● **Task instructions**:
The material below holds pictures, which are to be left out; copy exactly the lines from the one with "Instruction: Click the" through the one with "You are a computer-use agent. The image".

══════

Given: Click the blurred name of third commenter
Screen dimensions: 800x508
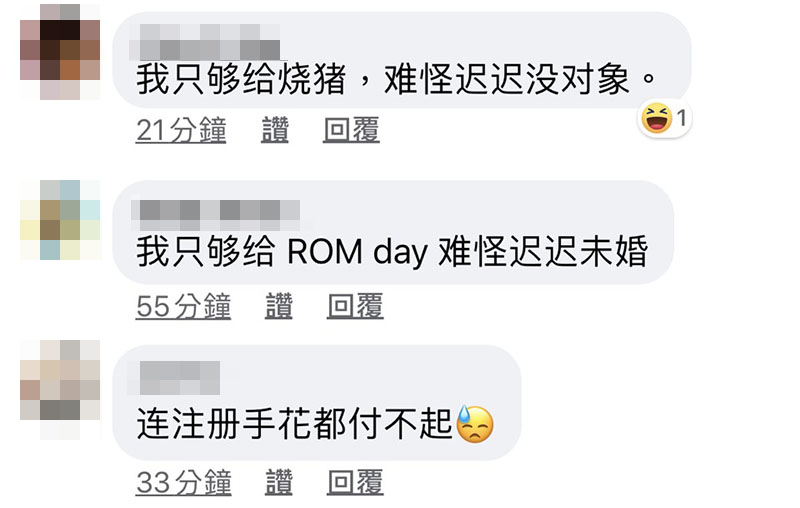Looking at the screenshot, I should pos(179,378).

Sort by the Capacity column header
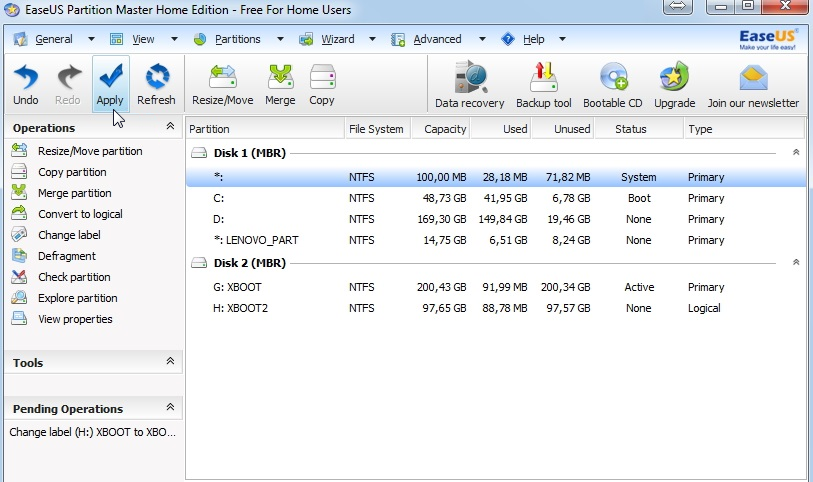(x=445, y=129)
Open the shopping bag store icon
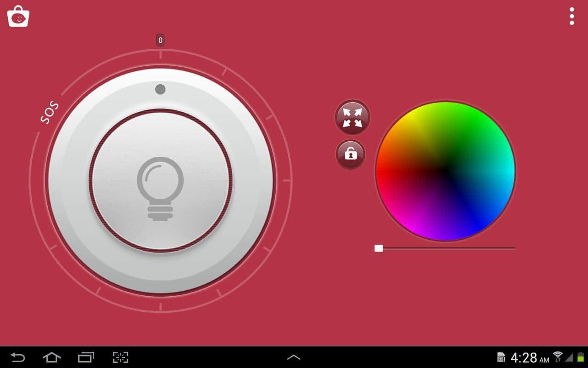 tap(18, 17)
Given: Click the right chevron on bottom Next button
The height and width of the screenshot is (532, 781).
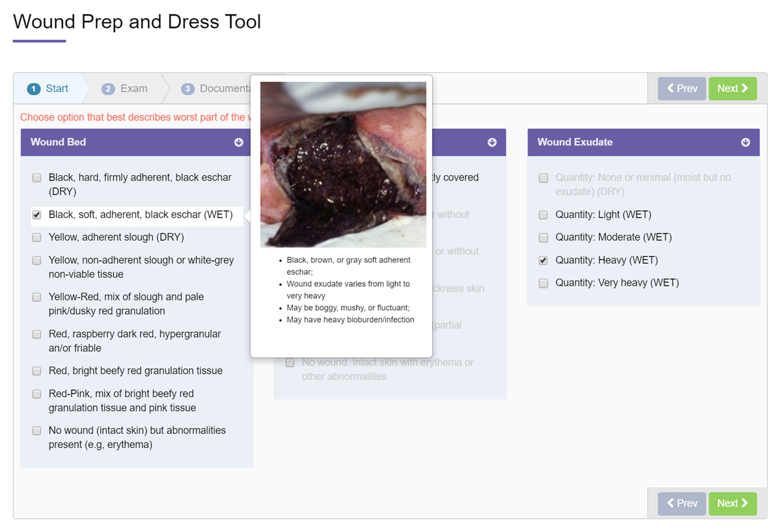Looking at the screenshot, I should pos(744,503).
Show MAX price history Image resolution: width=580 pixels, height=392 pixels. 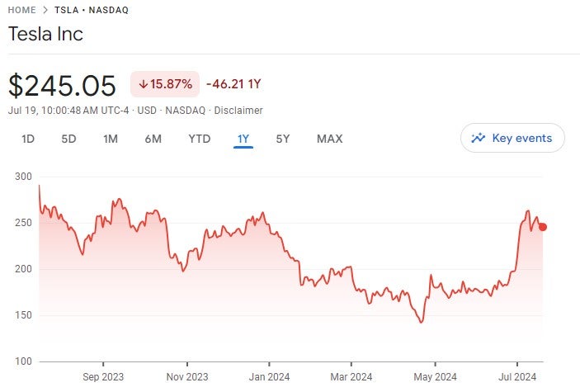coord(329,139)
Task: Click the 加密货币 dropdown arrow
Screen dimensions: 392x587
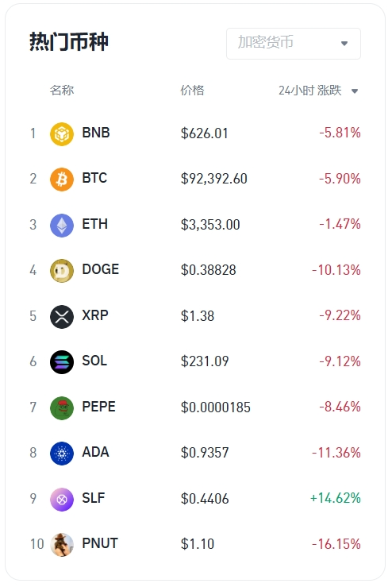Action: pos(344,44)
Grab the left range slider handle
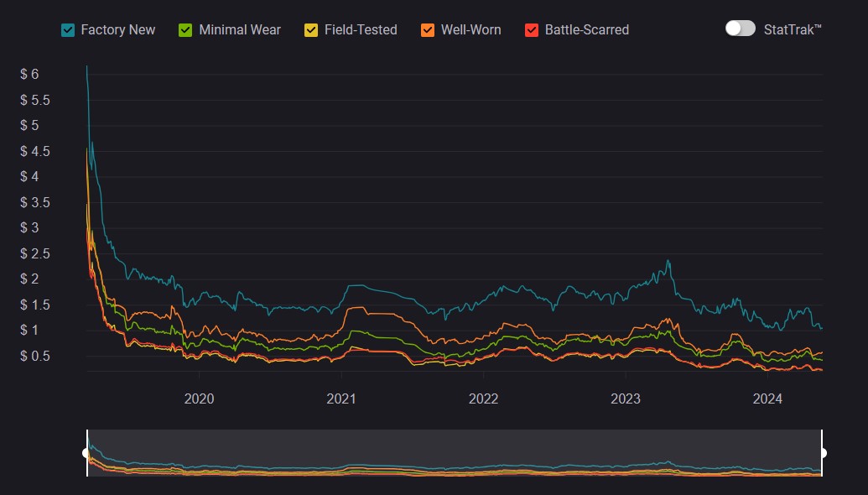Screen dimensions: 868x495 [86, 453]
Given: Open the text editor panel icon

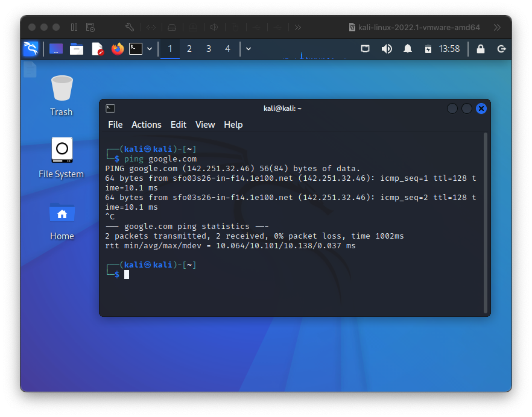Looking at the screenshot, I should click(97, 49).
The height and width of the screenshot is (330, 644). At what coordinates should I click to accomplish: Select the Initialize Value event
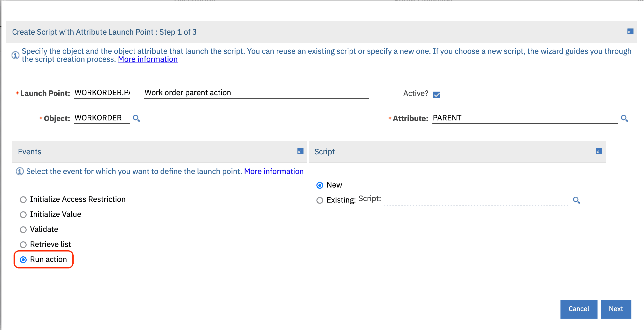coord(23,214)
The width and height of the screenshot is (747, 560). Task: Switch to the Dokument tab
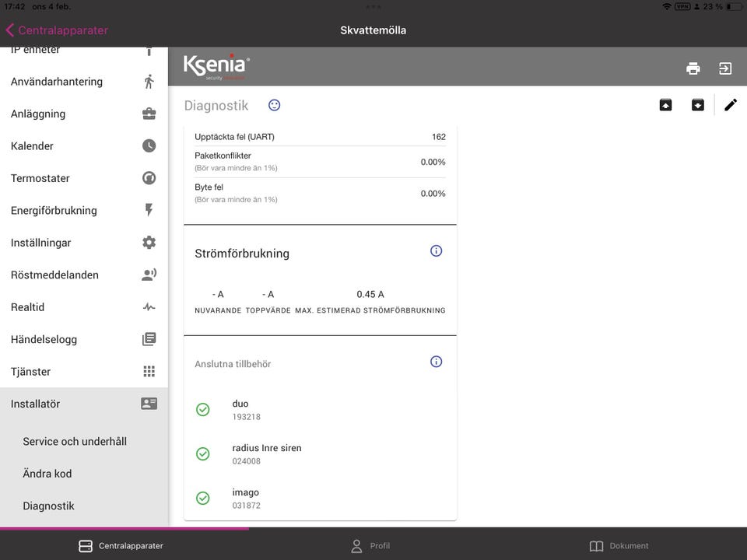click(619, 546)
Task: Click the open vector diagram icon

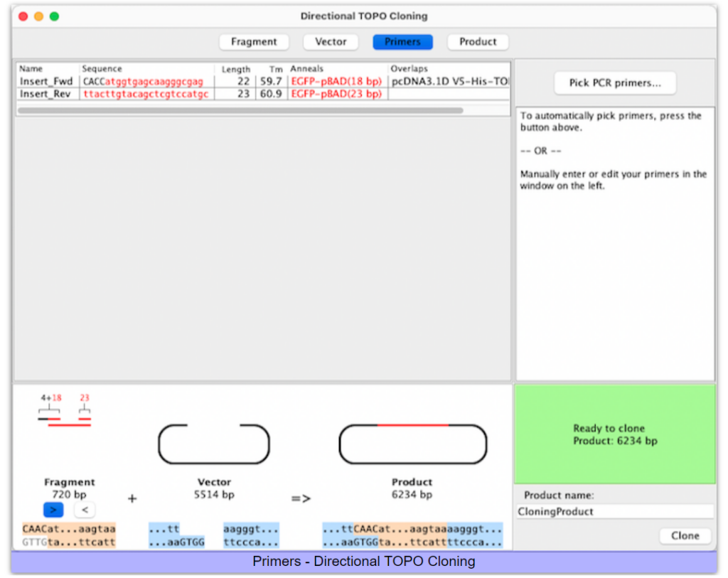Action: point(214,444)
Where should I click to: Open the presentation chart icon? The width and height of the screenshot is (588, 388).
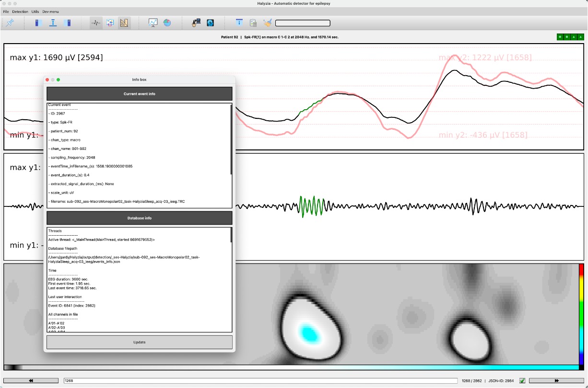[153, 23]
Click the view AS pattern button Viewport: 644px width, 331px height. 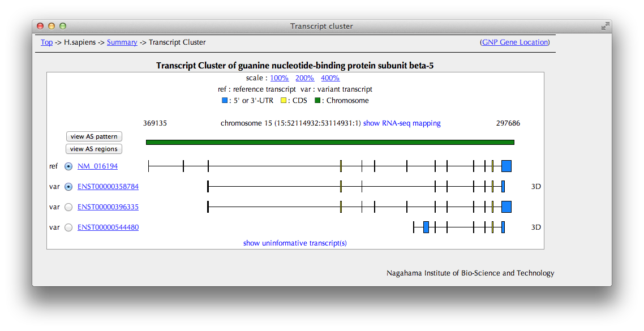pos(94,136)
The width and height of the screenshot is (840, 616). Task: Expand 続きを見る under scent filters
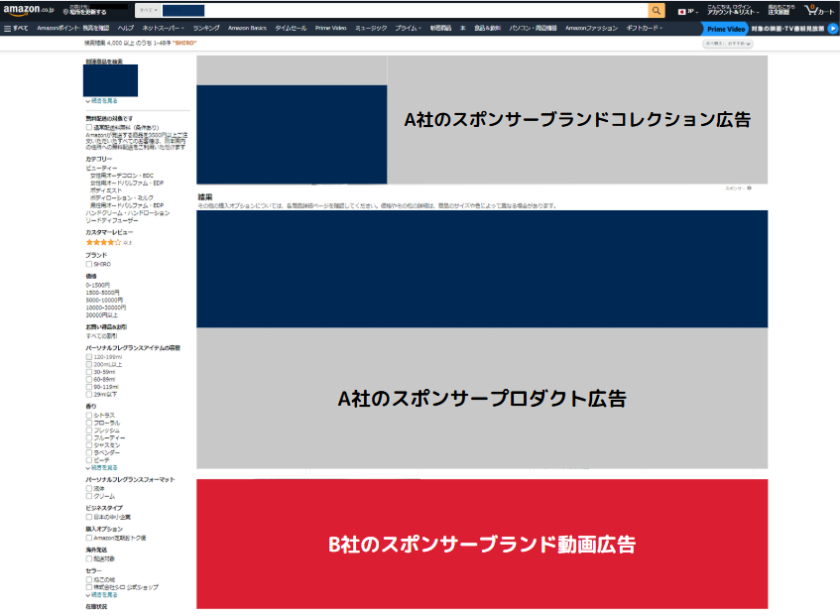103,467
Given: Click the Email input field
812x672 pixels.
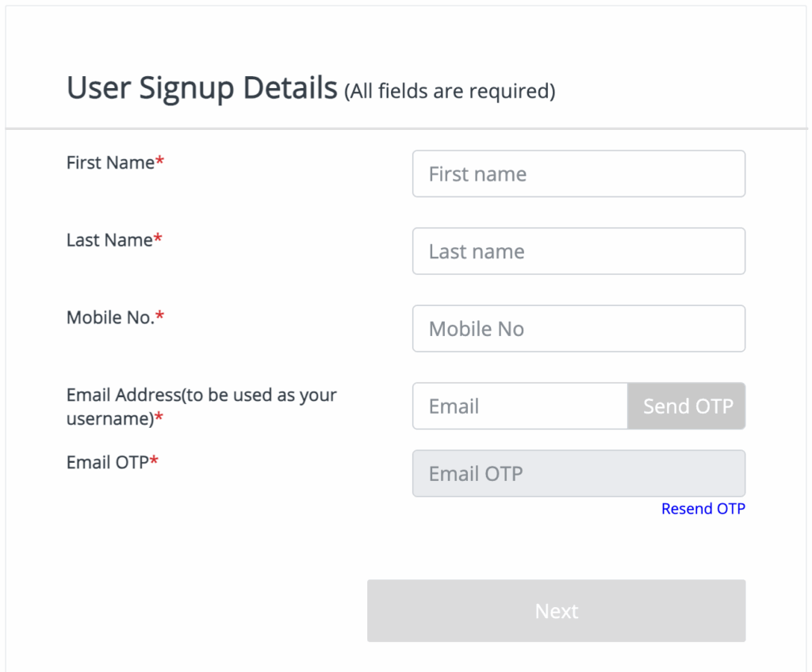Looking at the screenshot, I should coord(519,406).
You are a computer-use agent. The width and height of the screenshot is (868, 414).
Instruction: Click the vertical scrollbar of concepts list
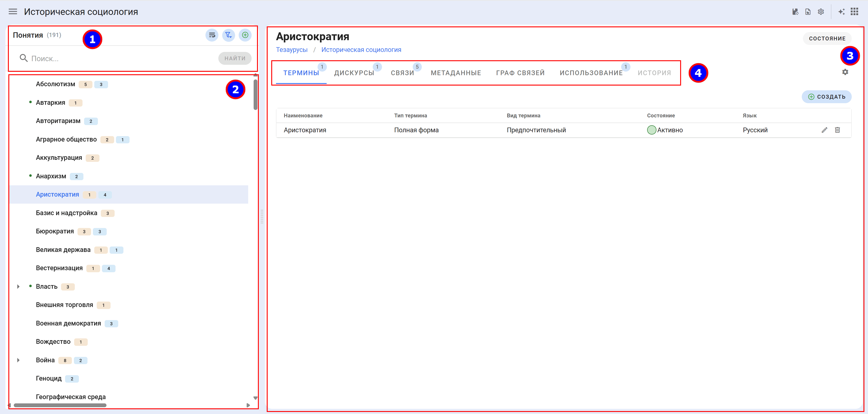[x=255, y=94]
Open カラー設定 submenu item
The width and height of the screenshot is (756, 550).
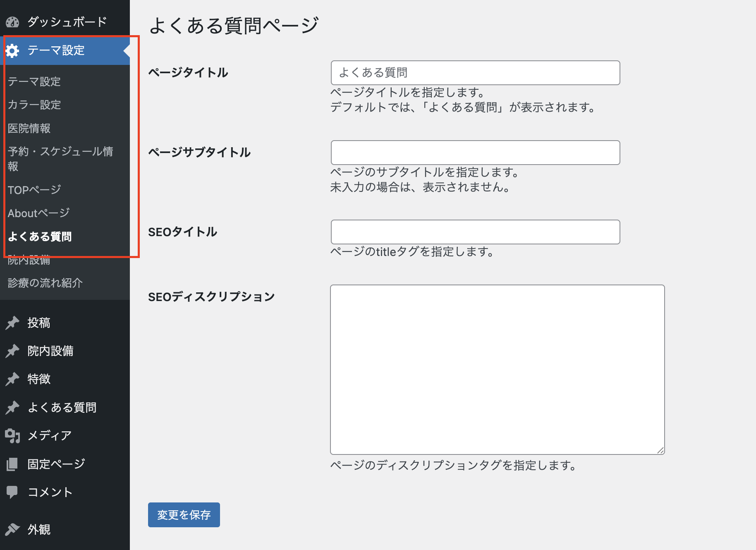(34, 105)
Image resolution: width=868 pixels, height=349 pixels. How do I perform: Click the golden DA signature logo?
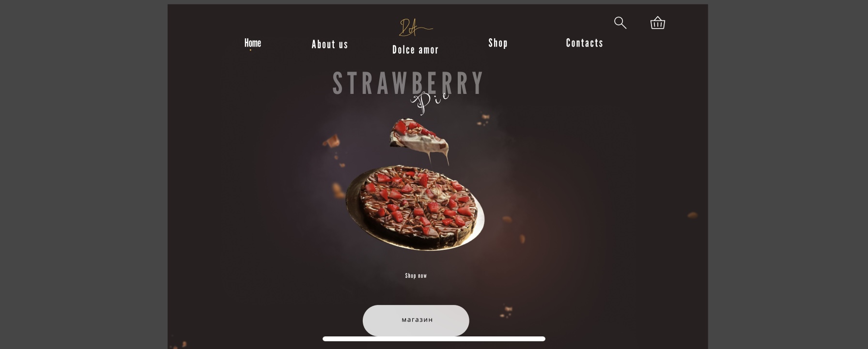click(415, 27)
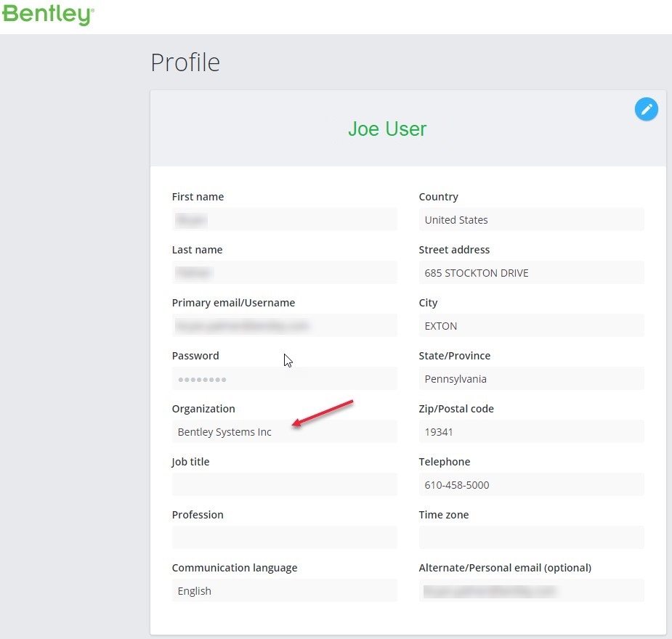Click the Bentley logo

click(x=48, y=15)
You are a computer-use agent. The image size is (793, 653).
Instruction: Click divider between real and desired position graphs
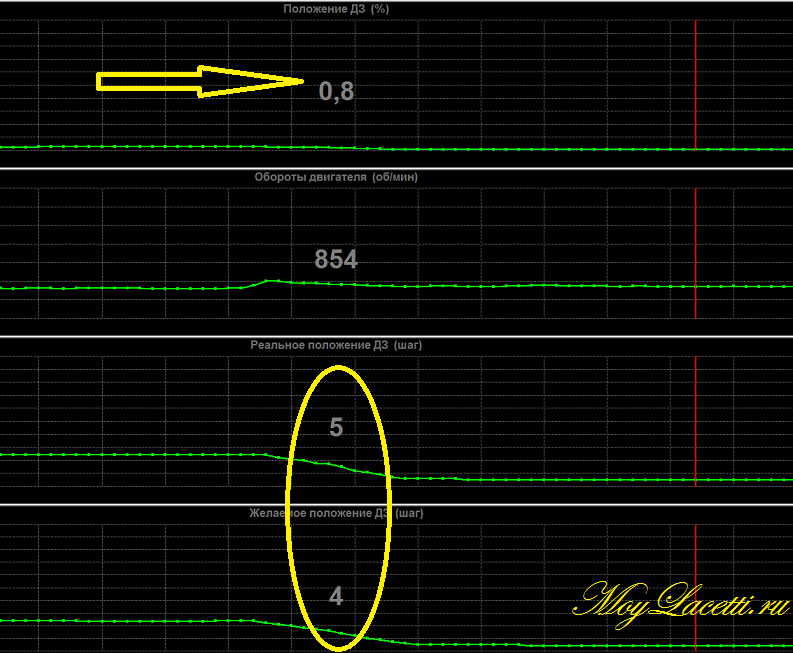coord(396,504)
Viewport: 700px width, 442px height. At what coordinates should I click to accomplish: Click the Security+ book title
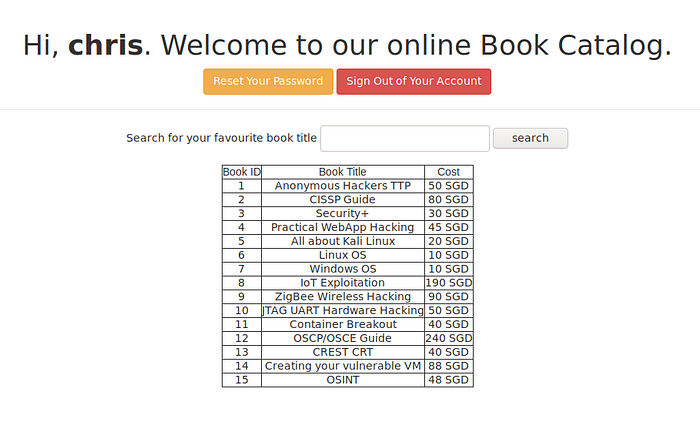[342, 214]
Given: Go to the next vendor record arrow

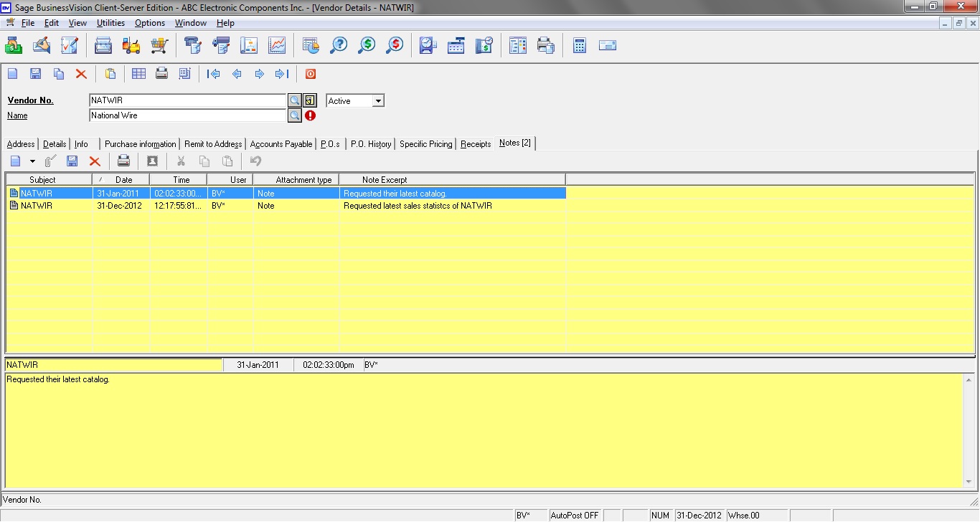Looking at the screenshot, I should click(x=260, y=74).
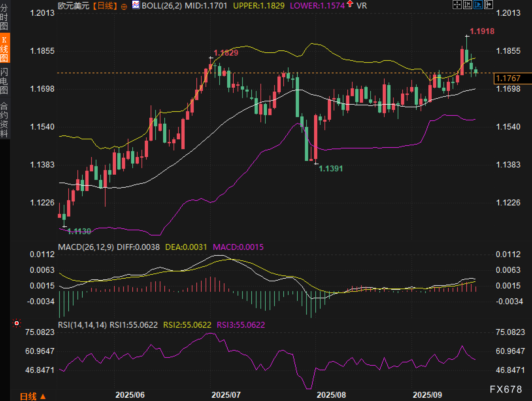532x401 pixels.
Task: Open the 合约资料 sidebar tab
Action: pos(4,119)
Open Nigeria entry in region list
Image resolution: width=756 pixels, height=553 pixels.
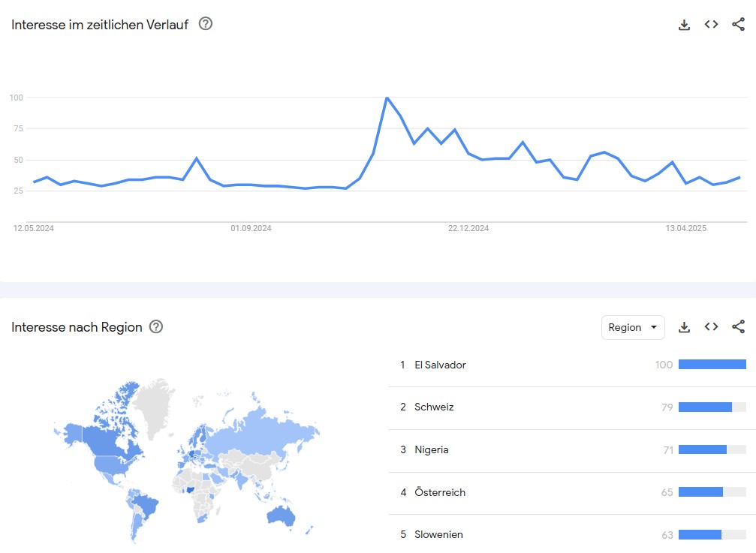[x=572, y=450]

══════

● **Exercise response**:
Instruction: Click the vertical scrollbar of concepts list
[x=255, y=94]
Open カラー設定 submenu item
The width and height of the screenshot is (756, 550).
(34, 105)
Image resolution: width=868 pixels, height=349 pixels. How do I perform: Click the golden DA signature logo?
click(415, 27)
Click the Bentley logo

click(x=48, y=15)
You are a computer-use agent. The image size is (793, 653).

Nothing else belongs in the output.